Recordando estas experiencias, imaginé cualquiera de las escenas en los aeropuertos con militares del otro lado del mostrador. (Apenas hace unos días
la Cámara de Diputados aprobó la iniciativa del presidente López Obrador que permitiría la creación de una aerolínea operada por el ejército mexicano.) La imagen de turistas reclamando un mal servicio a los uniformados y estos respondiendo desde su entrenamiento militar es casi cómica, pero el contexto de extensa militarización que vivimos le quita lo chistoso. ¿Se imagina usted a la Profeco sancionando a la Sedena por violar los derechos de los consumidores si no puede el poder civil siquiera sancionar los actos de corrupción, espionaje u homicidio que cometen miembros de la institución?
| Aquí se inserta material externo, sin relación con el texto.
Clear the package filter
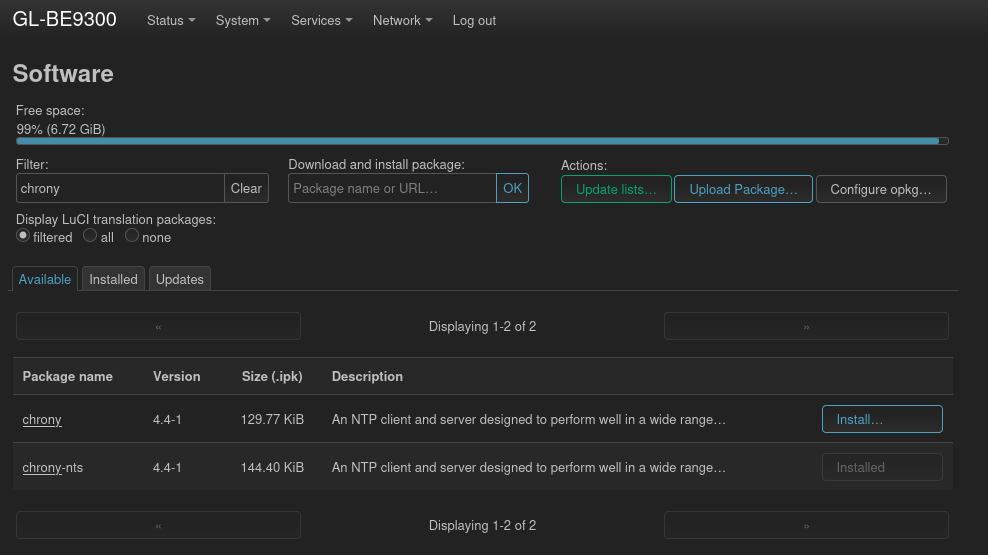Screen dimensions: 988x555 [x=246, y=188]
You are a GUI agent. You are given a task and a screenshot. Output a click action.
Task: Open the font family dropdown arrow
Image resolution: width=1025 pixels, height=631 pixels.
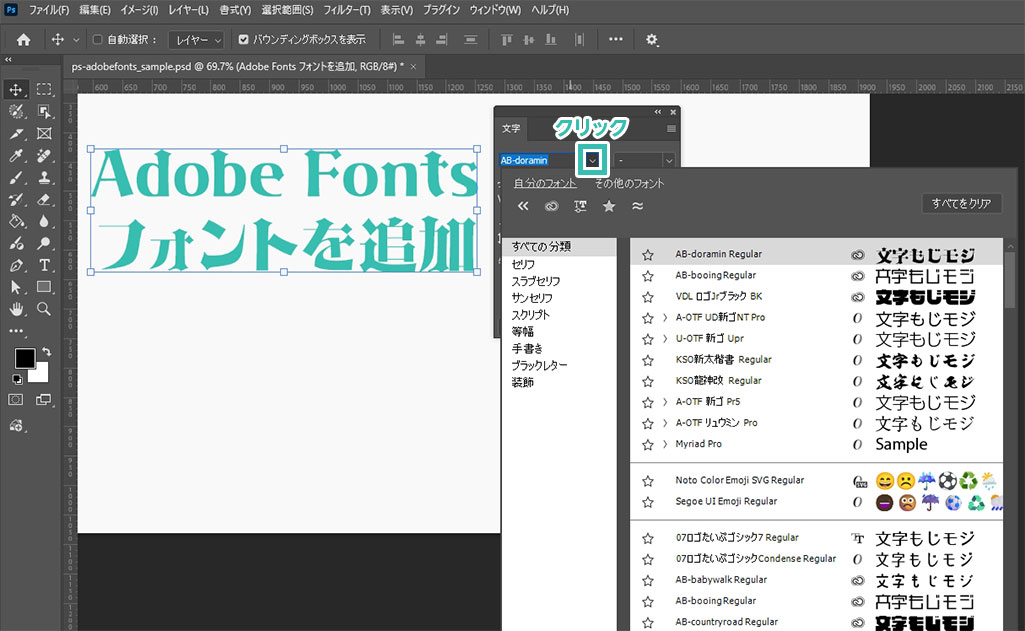tap(592, 160)
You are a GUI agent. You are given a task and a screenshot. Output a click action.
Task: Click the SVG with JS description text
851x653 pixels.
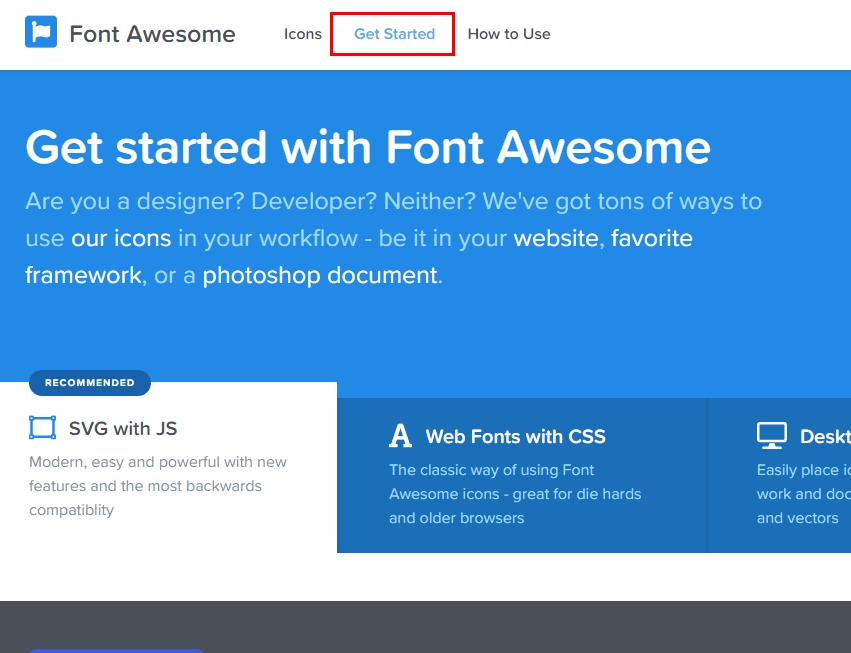pos(158,486)
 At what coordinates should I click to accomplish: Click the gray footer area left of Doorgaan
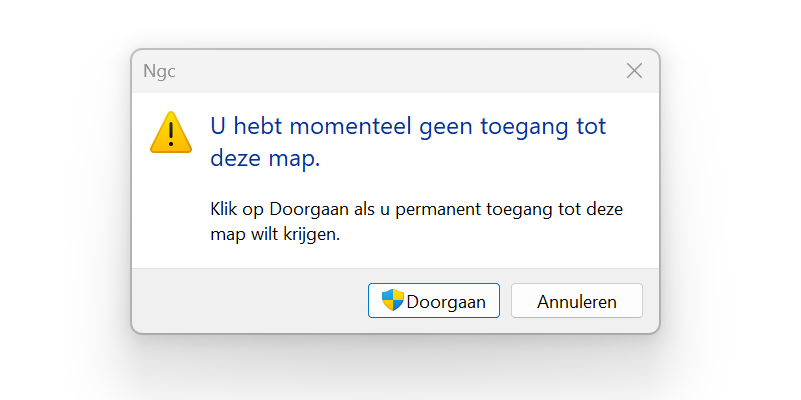(x=249, y=300)
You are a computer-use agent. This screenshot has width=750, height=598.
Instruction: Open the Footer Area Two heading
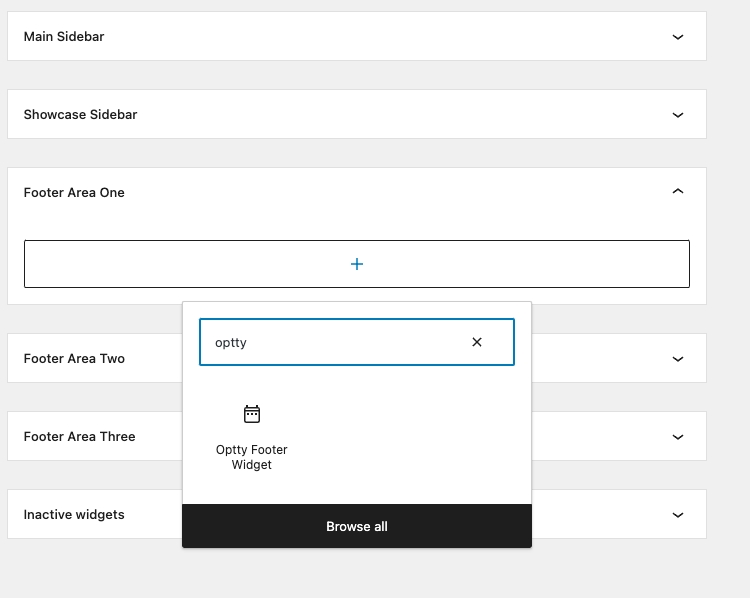tap(74, 358)
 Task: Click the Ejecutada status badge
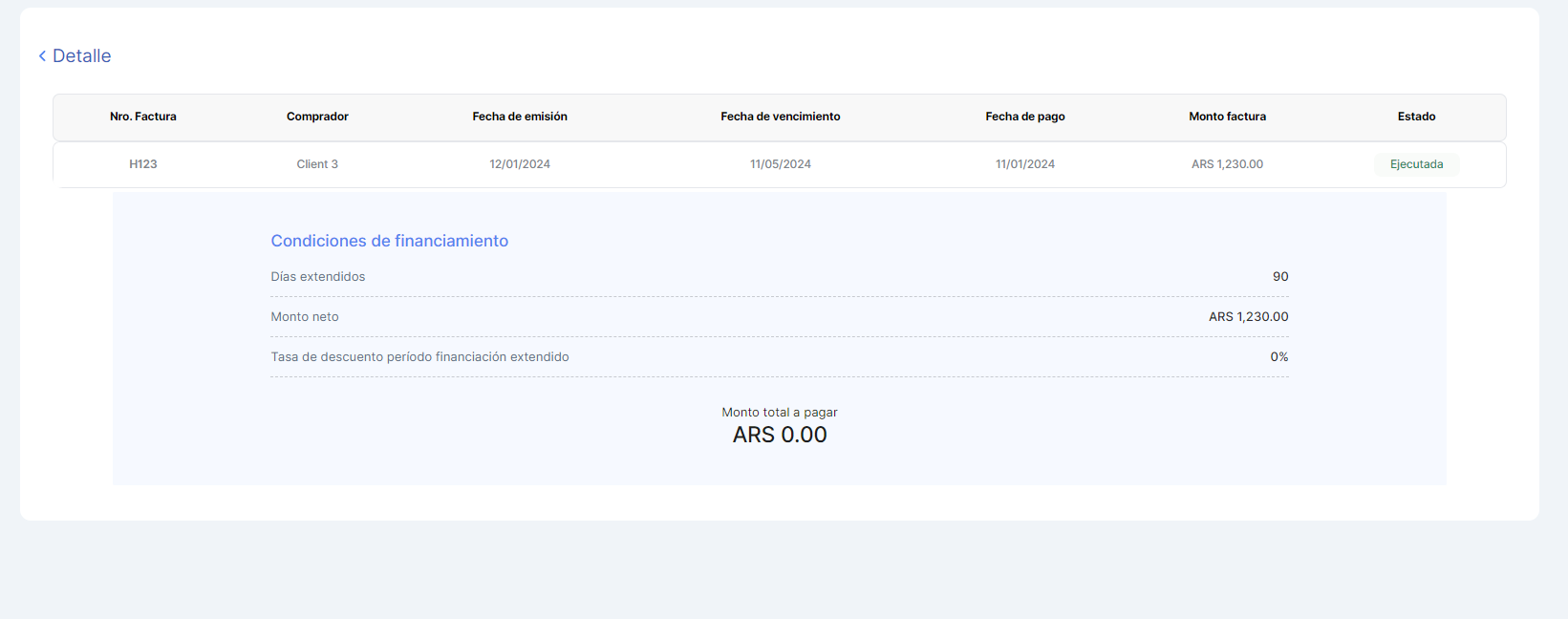coord(1416,164)
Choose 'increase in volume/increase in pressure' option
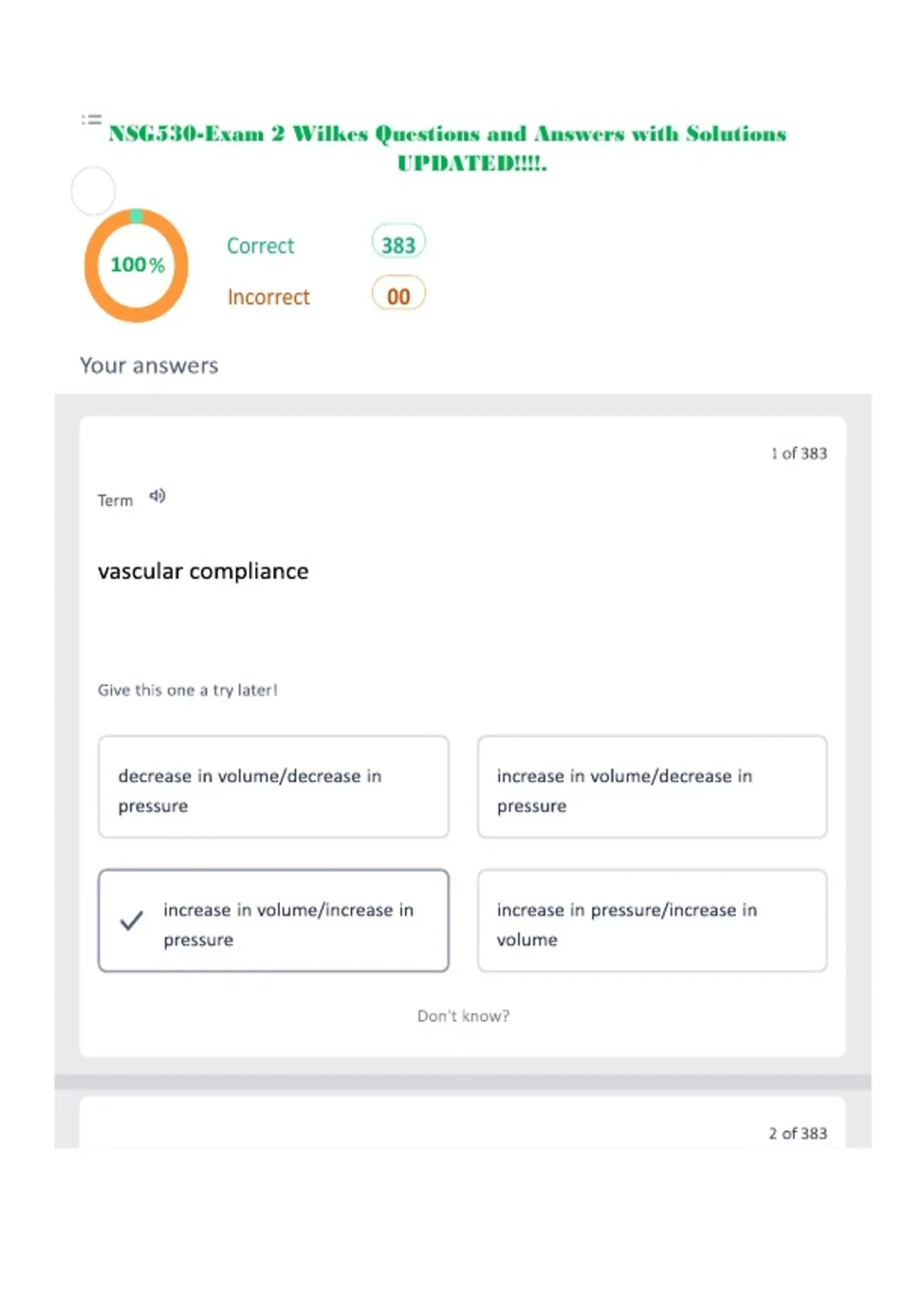Image resolution: width=924 pixels, height=1309 pixels. (x=273, y=921)
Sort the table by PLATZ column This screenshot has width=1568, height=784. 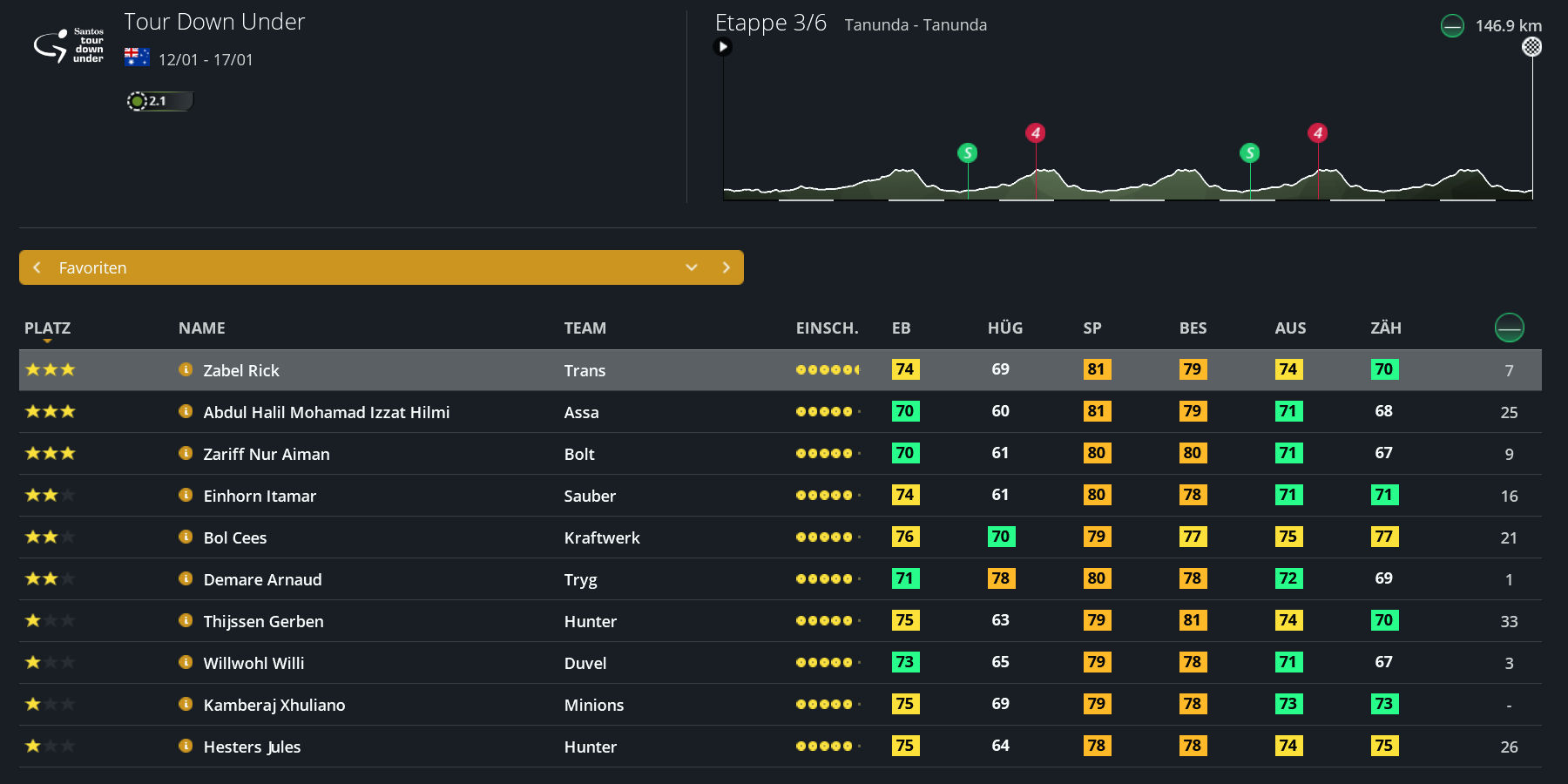coord(47,328)
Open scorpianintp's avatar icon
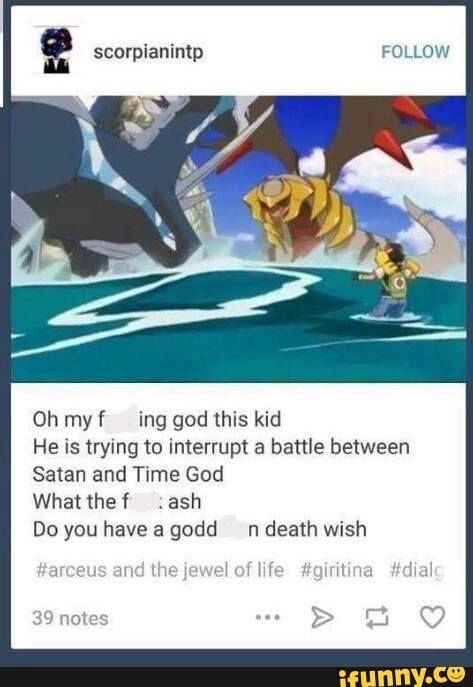The width and height of the screenshot is (473, 687). point(56,51)
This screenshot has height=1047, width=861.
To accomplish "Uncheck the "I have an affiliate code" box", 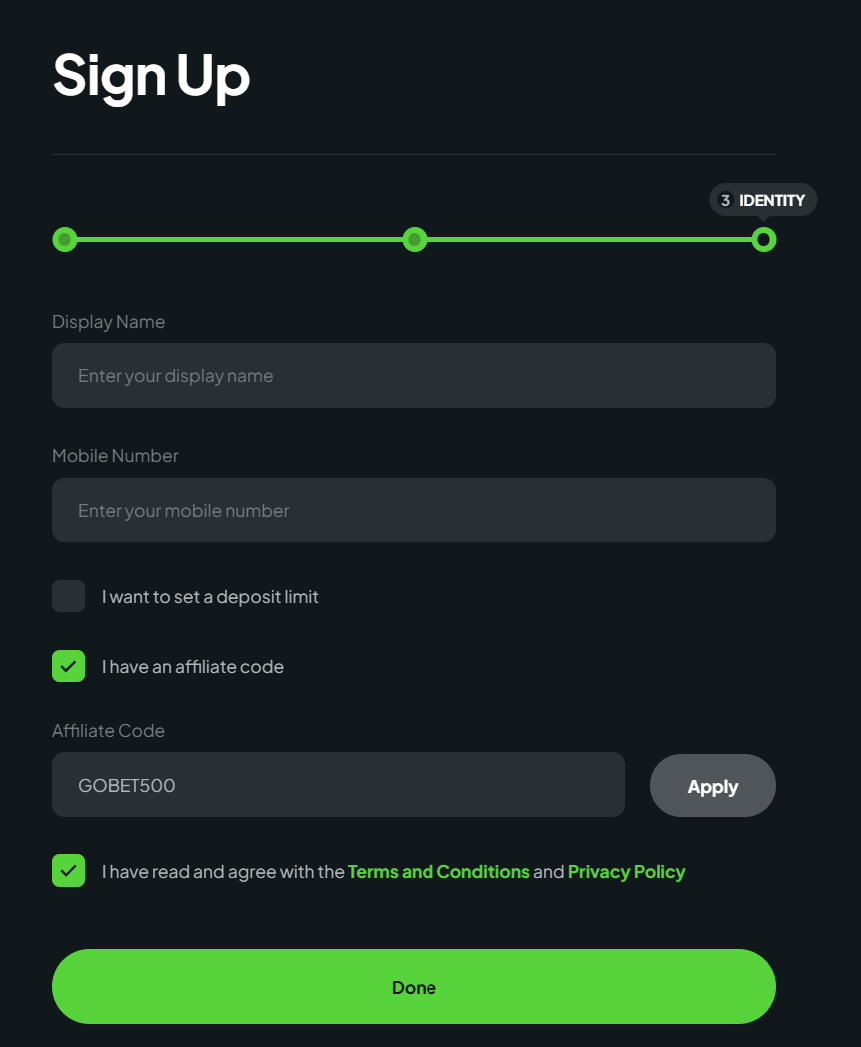I will [69, 666].
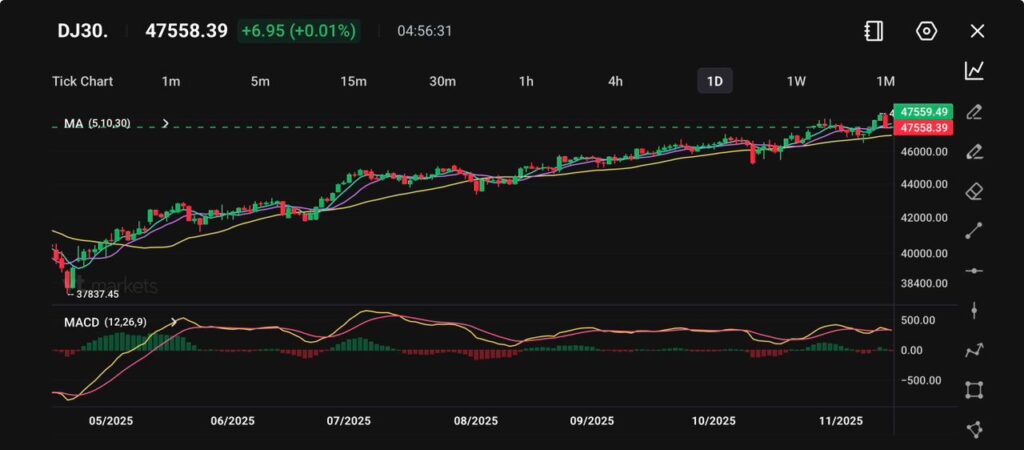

La reciente decisión de la Suprema Corte que declara inconstitucional el traslado de la Guardia Nacional a la Sedena es un freno importante a los caprichos del presidente y a la militarización, pero esta es ya de tal magnitud que es difícil entenderla como algo más que simbólica. López Obrador prometió regular mejor las grandes empresas de México, en lugar de ello nos dio servicios turísticos y de transporte militar. La verdadera transformación de este sexenio será la sumisión de los poderes constitucionales a los intereses militares.